Nenne den Artikel der Europäischen Menschenrechtskonvention, dessen schwere Verletzung die Kommission in der Medienmitteilung anführt, sowie das Recht, das er schützt.

**DOKUMENTAUSZUG**:
────────────────────

Pressemappe
04.12.2024
ZurückStaatsanwalt Laurent Maye und die Staatsanwaltschaft agieren im Fall der wegen Tötung und unterlassener Hilfeleistung angeklagten Polizisten in der Rolle der Verteidigung.
Medienmitteilung der Unabhängigen Kommission zur Aufklärung des Todes von Roger Nzoy Wilhelm
Für die Unabhängige Kommission zur Aufklärung des Todes von Roger Nzoy Wilhelm kommt die Einstellungsverfügung der Staatsanwaltschaft leider wenig überraschend, so schockierend sie auch ist. Die Kommission sieht darin einen Ausdruck struktureller Gewalt und skandalöser Parteilichkeit, wie sie in solchen Verfahren regelmässig zu beobachten sind.
Der Europäische Gerichtshof für Menschenrechte (EGMR) betont, dass gerade bei solchen Verfahren gründliche Ermittlungen wesentlich sind, um künftige Übergriffe zu erschweren, der Gerechtigkeit Geltung zu verschaffen, das Recht auf Wahrheit zu sichern und die Rechtsstaatlichkeit zu wahren. Durch die vorliegende Verfahrenseinstellung sollen Polizeipraktiken einmal mehr straflos bleiben, bei denen Menschen tendenziell allein aufgrund ihrer Hautfarbe und ihres sogenannt auffälligen Verhaltens als gefährlich eingestuft und misshandelt werden (im vorliegenden Fall war das Verhalten die Folge einer verletzlichen psychischen Verfassung). Des Weiteren zeigt sich, dass die Waadtländer Staatsanwaltschaft die Rechenschaftspflicht sowie weitere grundlegende Grundsätze der Rechtsstaatlichkeit nicht ernst nimmt. Mit der Einstellung der Ermittlungen zum Tod von Roger Nzoy verhindert der stellvertretende Generalstaatsanwalt Laurent Maye eine umfassende Aufklärung und verantwortet somit eine schwere Verletzung des Rechts auf Leben gemäss Artikel 2 der Europäischen Menschenrechtskonvention (EMRK). Seine voreingenommene Untersuchung und die Einstellungsverfügung setzen das Vertrauen der Öffentlichkeit in das Gewaltmonopol des Staates aufs Spiel.

────────────────────

**EINGABEDATEN**:
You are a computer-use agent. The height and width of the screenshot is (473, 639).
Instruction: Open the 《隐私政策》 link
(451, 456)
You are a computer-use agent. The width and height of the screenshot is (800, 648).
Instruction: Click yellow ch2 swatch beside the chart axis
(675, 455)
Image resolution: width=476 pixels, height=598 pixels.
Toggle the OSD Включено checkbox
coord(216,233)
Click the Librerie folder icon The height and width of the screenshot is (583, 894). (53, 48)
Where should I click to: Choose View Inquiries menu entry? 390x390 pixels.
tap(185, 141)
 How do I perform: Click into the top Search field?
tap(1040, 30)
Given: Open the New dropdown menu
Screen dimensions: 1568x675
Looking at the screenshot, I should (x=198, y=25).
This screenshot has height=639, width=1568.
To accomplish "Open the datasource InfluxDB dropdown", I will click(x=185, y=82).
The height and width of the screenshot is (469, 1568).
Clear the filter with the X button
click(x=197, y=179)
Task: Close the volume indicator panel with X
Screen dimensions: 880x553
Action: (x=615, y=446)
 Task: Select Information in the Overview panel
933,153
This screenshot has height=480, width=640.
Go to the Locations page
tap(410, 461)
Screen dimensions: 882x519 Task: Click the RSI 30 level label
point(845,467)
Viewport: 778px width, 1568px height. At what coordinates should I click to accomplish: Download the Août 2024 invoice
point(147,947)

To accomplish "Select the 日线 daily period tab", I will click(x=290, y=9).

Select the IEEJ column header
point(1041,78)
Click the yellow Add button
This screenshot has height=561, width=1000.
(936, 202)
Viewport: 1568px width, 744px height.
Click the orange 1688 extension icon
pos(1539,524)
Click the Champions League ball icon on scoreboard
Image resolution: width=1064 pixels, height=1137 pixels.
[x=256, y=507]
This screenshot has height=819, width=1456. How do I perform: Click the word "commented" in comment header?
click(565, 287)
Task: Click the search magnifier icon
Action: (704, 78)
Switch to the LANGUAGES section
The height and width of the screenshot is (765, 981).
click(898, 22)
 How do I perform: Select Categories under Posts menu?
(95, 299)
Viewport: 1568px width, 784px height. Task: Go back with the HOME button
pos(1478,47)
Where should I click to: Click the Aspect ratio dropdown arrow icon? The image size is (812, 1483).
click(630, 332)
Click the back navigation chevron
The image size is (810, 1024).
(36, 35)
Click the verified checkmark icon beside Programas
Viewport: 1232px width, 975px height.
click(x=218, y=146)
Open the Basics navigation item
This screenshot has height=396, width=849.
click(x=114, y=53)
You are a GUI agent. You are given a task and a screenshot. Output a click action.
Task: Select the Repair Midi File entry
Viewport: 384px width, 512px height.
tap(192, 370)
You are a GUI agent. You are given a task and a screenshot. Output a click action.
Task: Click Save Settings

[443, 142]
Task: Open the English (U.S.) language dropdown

────────────────────

**ERGEBNIS**: Artikel 2 der EMRK, das Recht auf Leben.